As I have often grumbled, I am not into the ‘bugger the analysis; let’s get onto the policy’ approach which is riddled through the New Zealand public dialogue. Focusing on analysis and how policy occurs means I focus on policy frameworks (such as light handed regulation and its alternative) and dont always get into detailed policy prescriptions. But sometimes I write about policy to illustrate analysis, and sometimes in the depths of analysis one sees amazing policy options.

Towards the end of the year as a part of the light-handed regulation theme, I began seeing a set of public institutions which seem quite diverse and yet are organised around the same core analytics – ACC, BPGC; EQC, probably some others including part of the health system – with the purpose of encouraging prevention and early identification before the event and reducing transaction costs after, I am not sure where the analysis will go; I shall be watching this space too.

I’ve separated out poverty research. Although there is not much recorded here I did one major project in 2012 which should be published in 2013. Poverty (and income inequality) is becoming fashionable but far too much is analytically less sophisticated than what I did when I set up the paradigm forty years ago – as nice illustration of the ‘bugger the analysis’ approach. The consequence is most of the policy discussion does not address the real issue.

5. Macroeconomics

My macroeconomic work over the year, has centred on anxieties that we could let our debt situation get out of control with a Greek outcome. One of the constant themes in Listener columns has been the need for fiscal restraint (although I am much more willing to contemplate raising taxes that the government) but also we need to worry about private debt as well as public debt. (There has been much less work this year on economic growth – the Long Recession continues.)

Amazingly this year I solved a theoretical problem which has been gnawing at me for three decades: how to characterise a three commodity economy. It leads to an amazing – and yet so simple – conclusion. There is a locus – a formal relationship – between net savings and the real exchange rate. In simple terms we cannot get that exchange rate down unless we increase national savings.

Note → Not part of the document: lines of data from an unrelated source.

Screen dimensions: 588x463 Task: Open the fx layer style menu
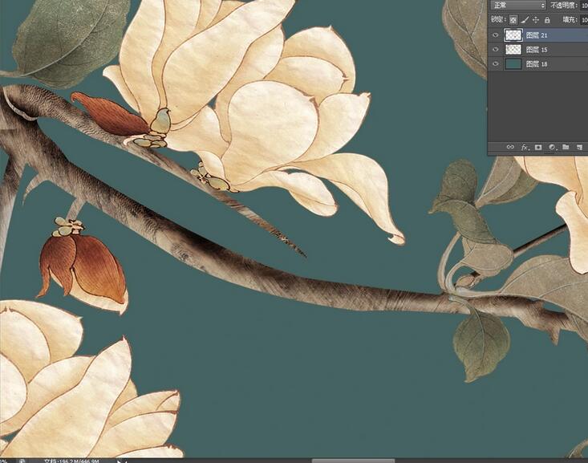tap(525, 148)
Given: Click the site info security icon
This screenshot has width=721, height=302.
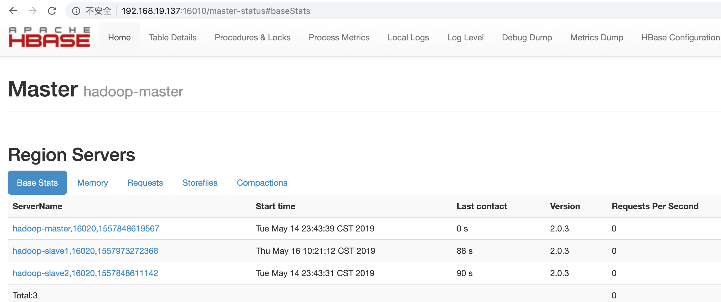Looking at the screenshot, I should click(x=76, y=11).
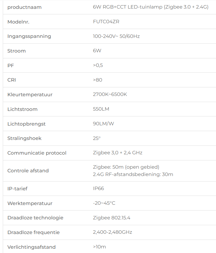
Task: Click the Zigbee 802.15.4 technology value
Action: coord(112,218)
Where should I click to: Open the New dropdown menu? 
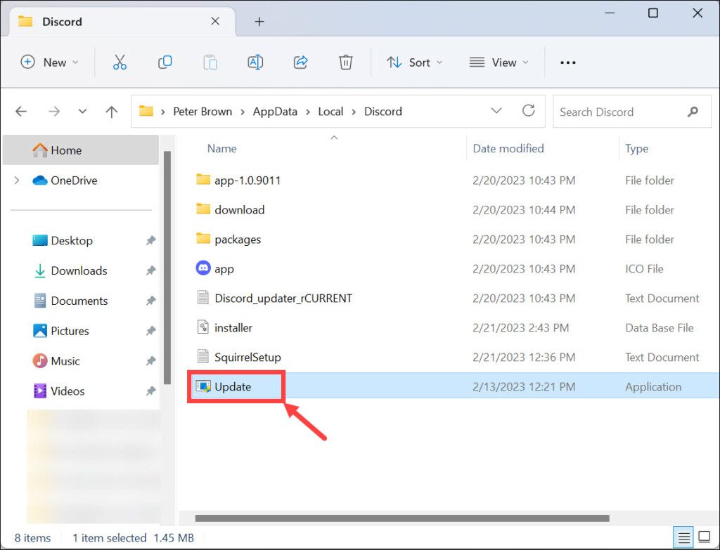[x=49, y=63]
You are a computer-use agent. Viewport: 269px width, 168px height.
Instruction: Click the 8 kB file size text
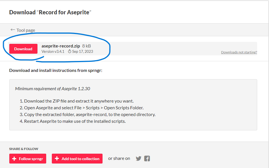(87, 46)
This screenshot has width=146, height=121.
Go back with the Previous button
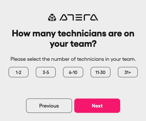49,106
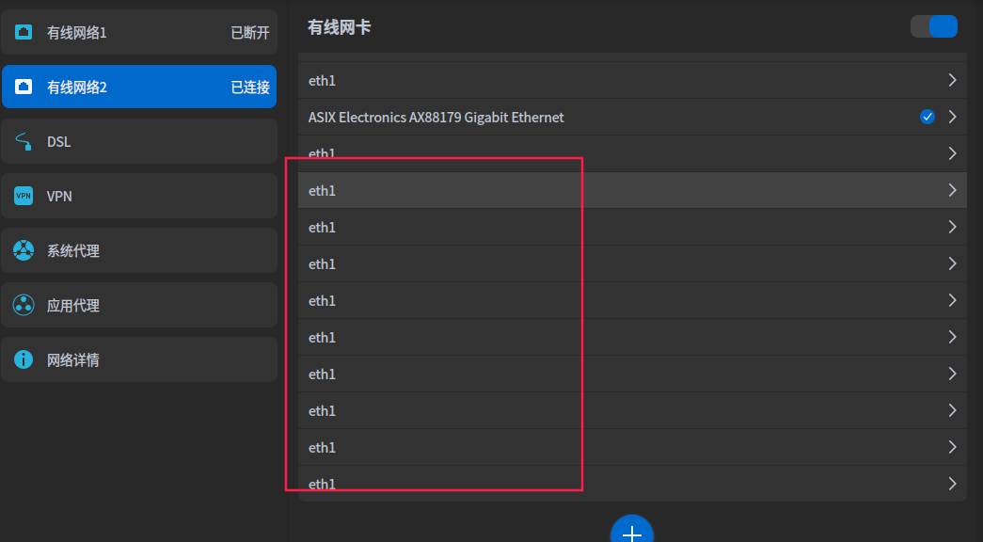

To be frank the result is so simple, so elegant that someone must have identified it earlier – or else I have made an analytic error ☺. In my view the result suggests both quite a different view of macroeconomic management in a small open economy, and yet – strangely – one which is not too different from that which I have been developing in the past.

6. The International Context

Not much this year, because I was not asked to do much. Most are Listener columns concerned about the state of the world economy. In 2013 I am planning to travel to Malaysia and Indonesia with a grant from the Asia New Zealand Foundation.

7. Critiquing Current Public Policy

It has not been a good year for the government with its lack of depth becoming increasingly apparent in terms of serious public mistakes. Criticising it is for the politicians (including those who disguise themselves as commentators). On occasions I join in with critiques. Sometimes it is where the government has got itself into a muddle and where a bit of hard-headed analysis provides some insights; sometimes it is a thought-piece trying to set out a framework to think about the government’s problem.

It is surely not coincidental that the last item for the year was a Listener column around the themes of the meaning of wellbeing, the existence of social change and the need for prudence.